▶ _Exercise requirements_: Only the stretch below from the line holding "Task: Delete the 名前 question" through the line holding "Task: Expand the Purchase Order dropdown" should be restated, word for word and with both ends included; pictures stay out.

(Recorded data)
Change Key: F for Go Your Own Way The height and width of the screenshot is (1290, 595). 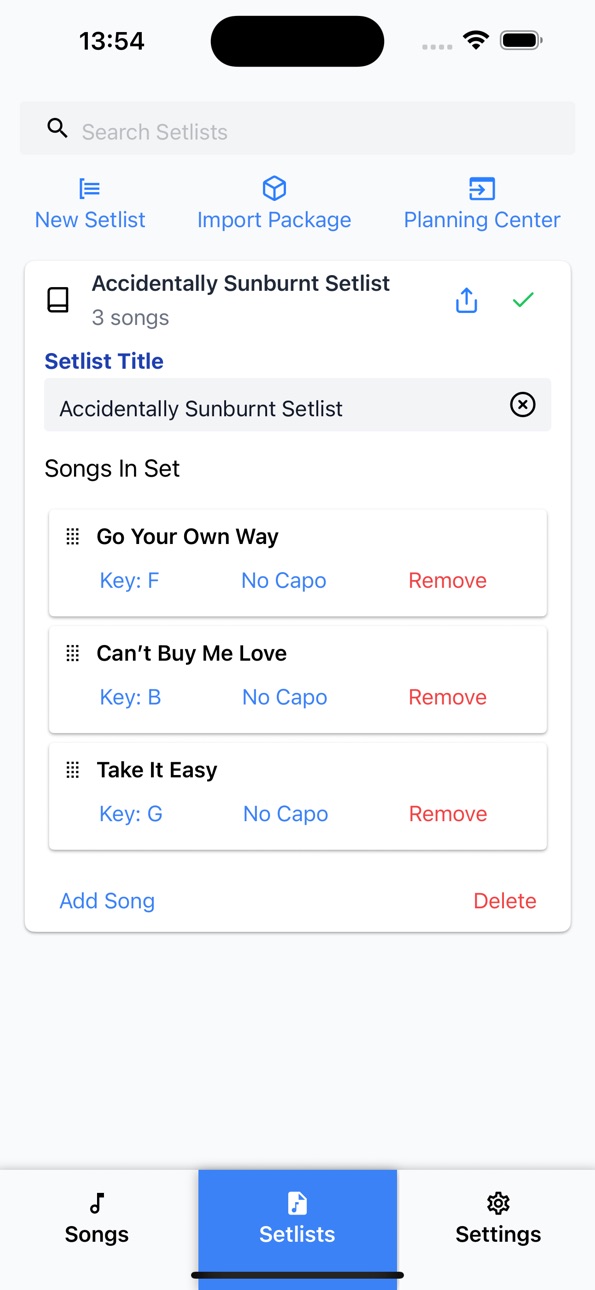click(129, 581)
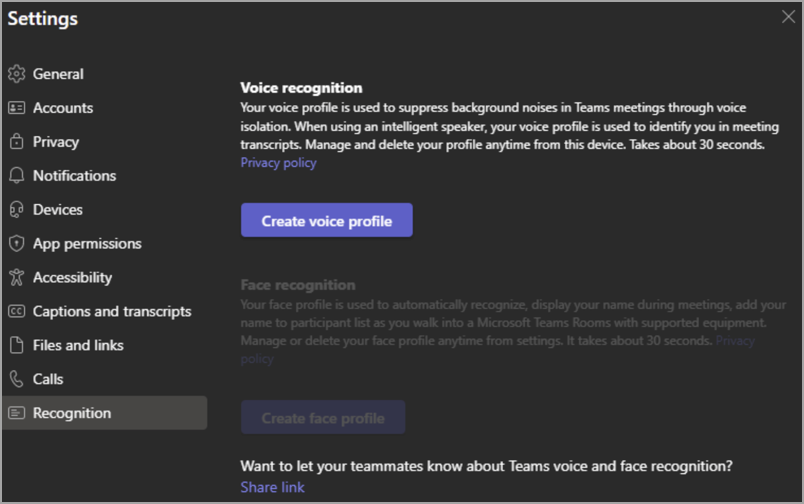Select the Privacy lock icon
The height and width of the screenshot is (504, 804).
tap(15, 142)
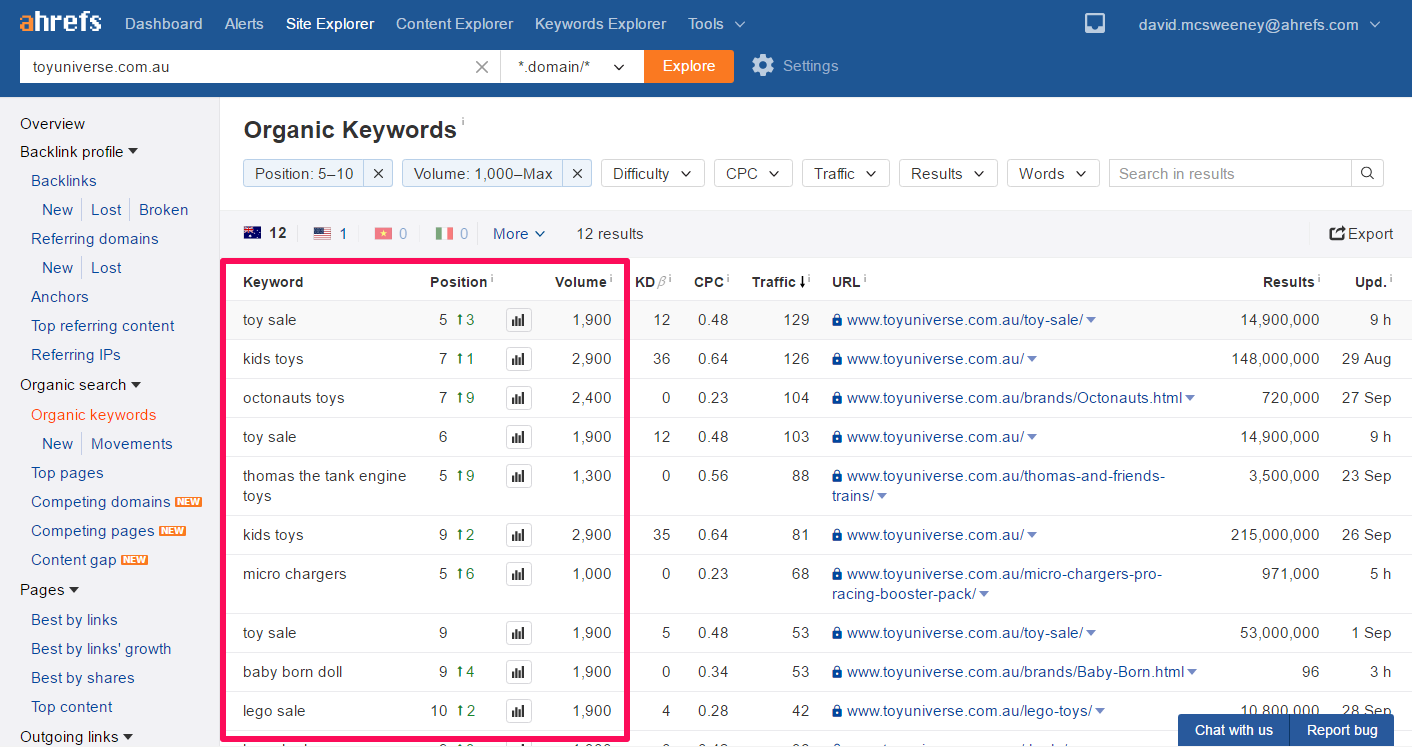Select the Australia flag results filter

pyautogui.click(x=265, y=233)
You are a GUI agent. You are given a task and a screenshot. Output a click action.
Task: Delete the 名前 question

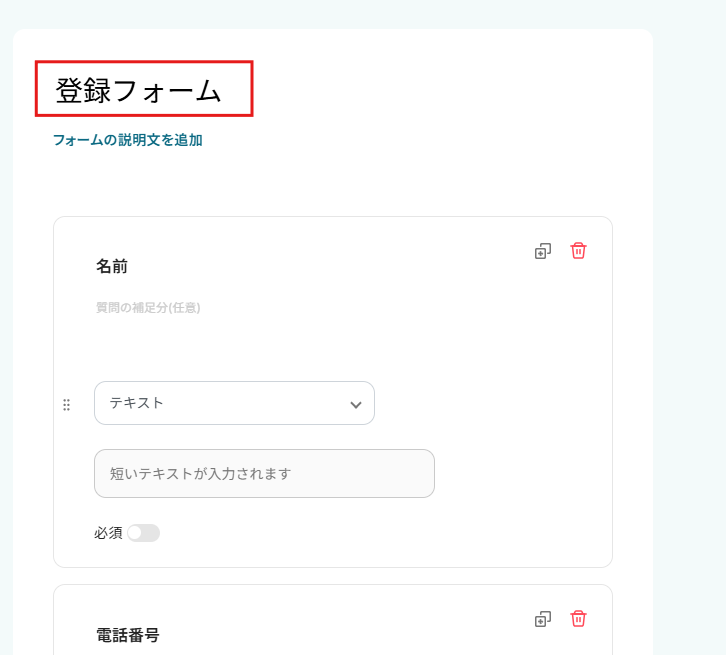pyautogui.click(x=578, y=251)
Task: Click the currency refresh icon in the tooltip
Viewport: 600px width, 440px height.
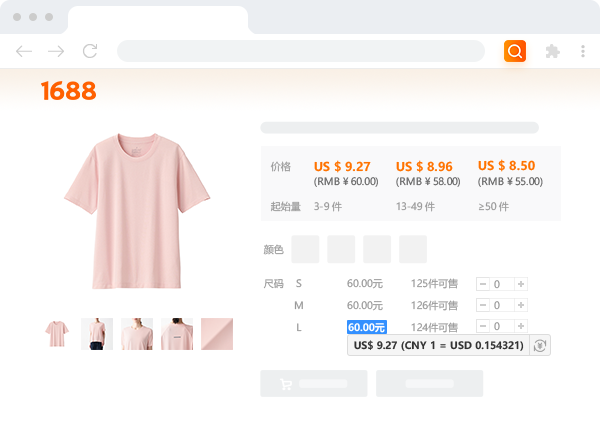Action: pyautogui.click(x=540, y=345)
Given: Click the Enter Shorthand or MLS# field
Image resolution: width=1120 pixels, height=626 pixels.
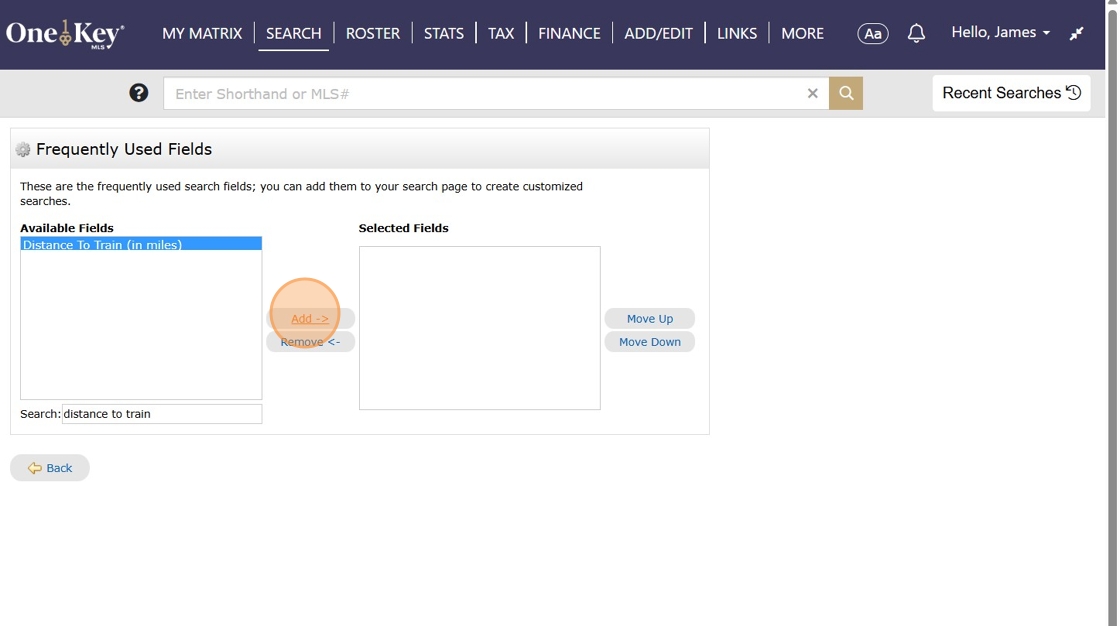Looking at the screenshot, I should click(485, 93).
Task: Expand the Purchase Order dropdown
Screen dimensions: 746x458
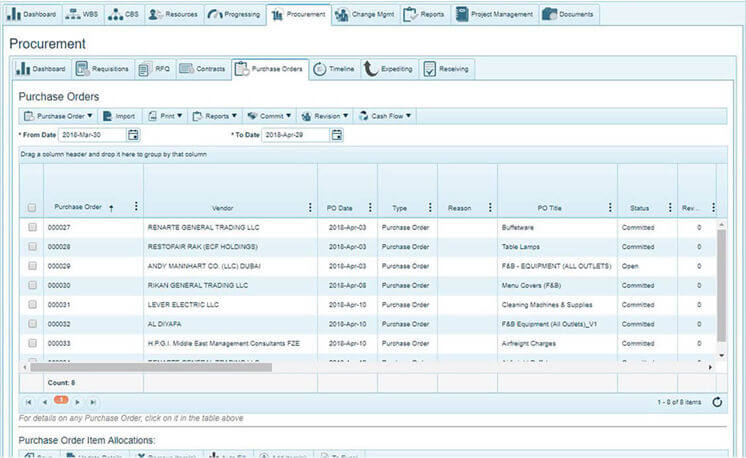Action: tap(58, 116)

---

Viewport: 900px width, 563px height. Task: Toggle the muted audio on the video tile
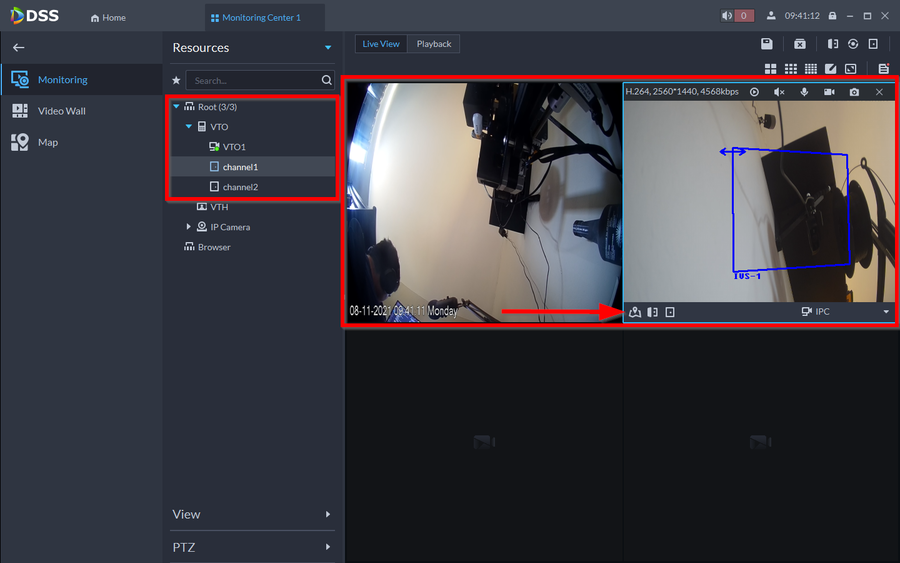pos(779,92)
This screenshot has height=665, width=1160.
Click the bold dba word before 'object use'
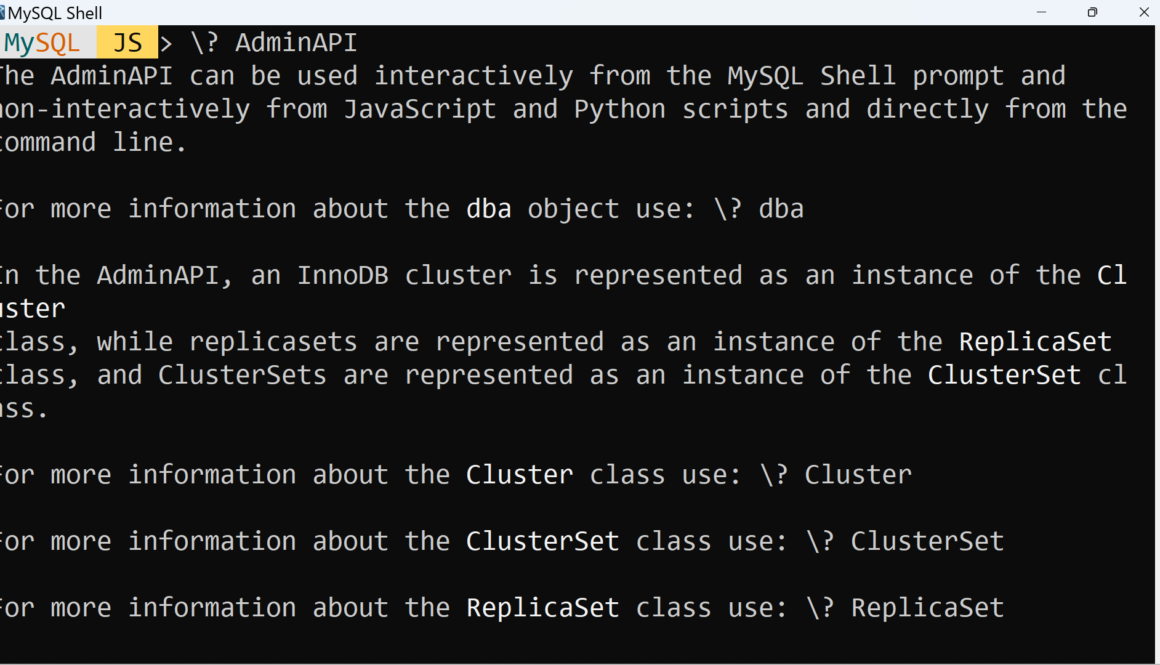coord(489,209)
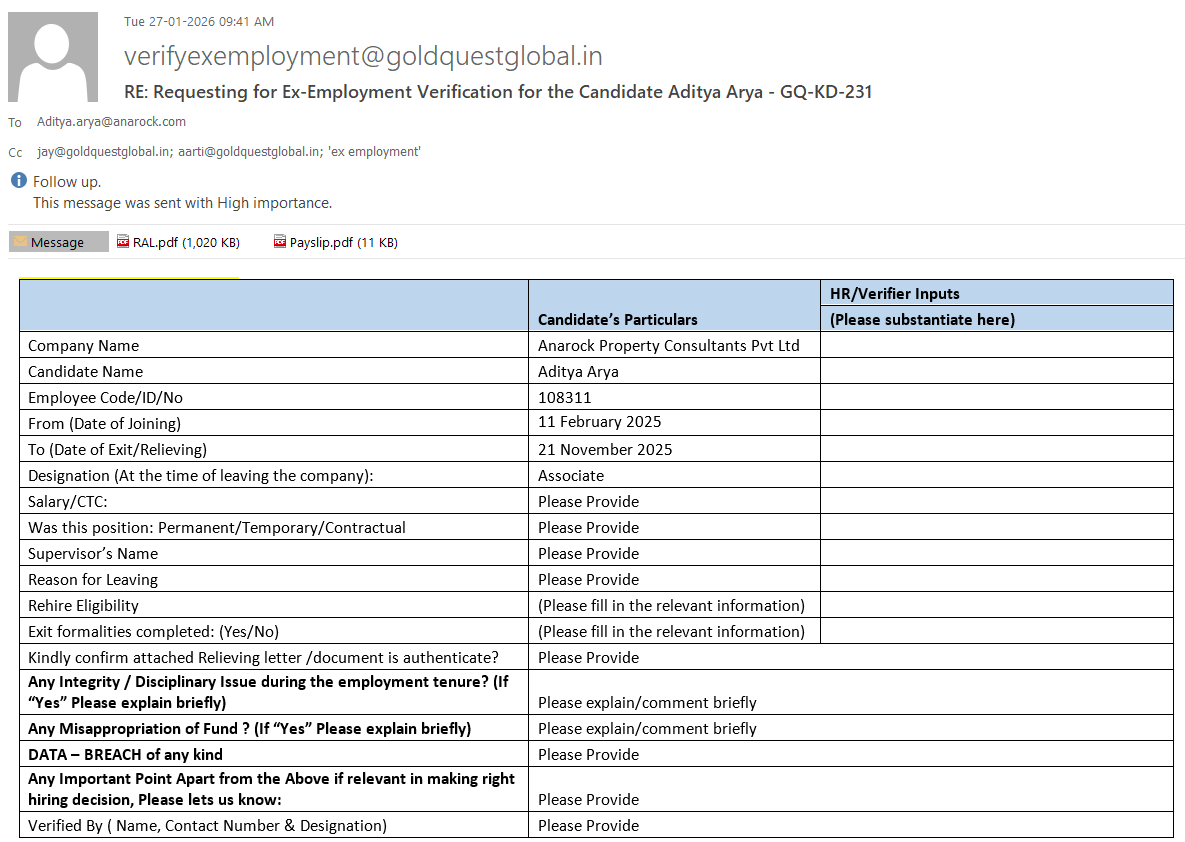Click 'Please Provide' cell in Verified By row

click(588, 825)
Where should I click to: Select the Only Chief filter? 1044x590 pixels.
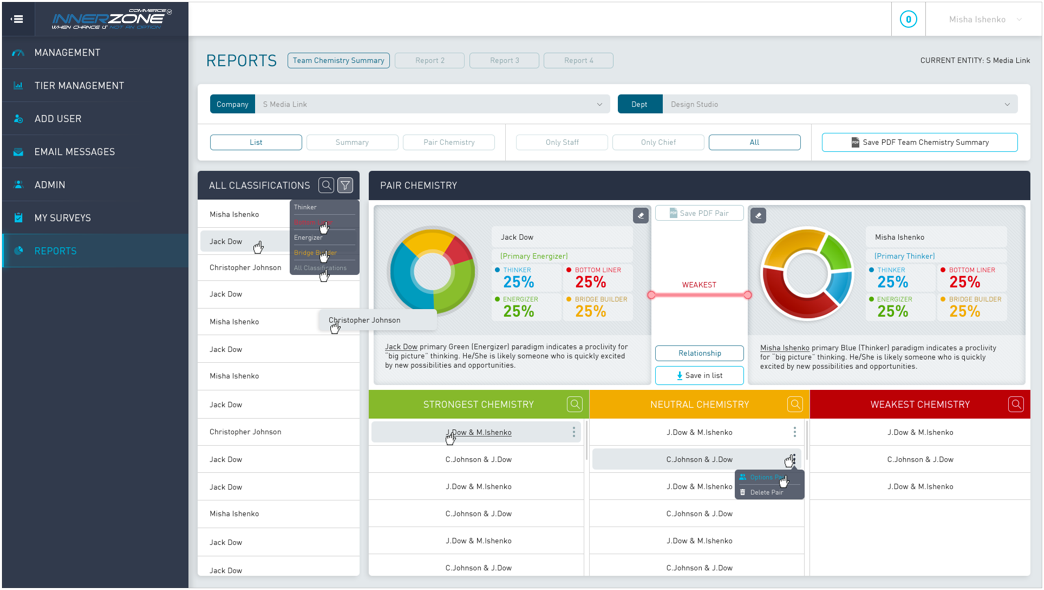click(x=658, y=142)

▶ _Response_:
Task: Delete the 名前 question

pyautogui.click(x=578, y=251)
Task: Click the currency refresh icon in the tooltip
Viewport: 600px width, 440px height.
Action: pyautogui.click(x=540, y=345)
Given: Click the Enter Shorthand or MLS# field
Image resolution: width=1120 pixels, height=626 pixels.
Looking at the screenshot, I should click(485, 93).
Task: Expand the Purchase Order dropdown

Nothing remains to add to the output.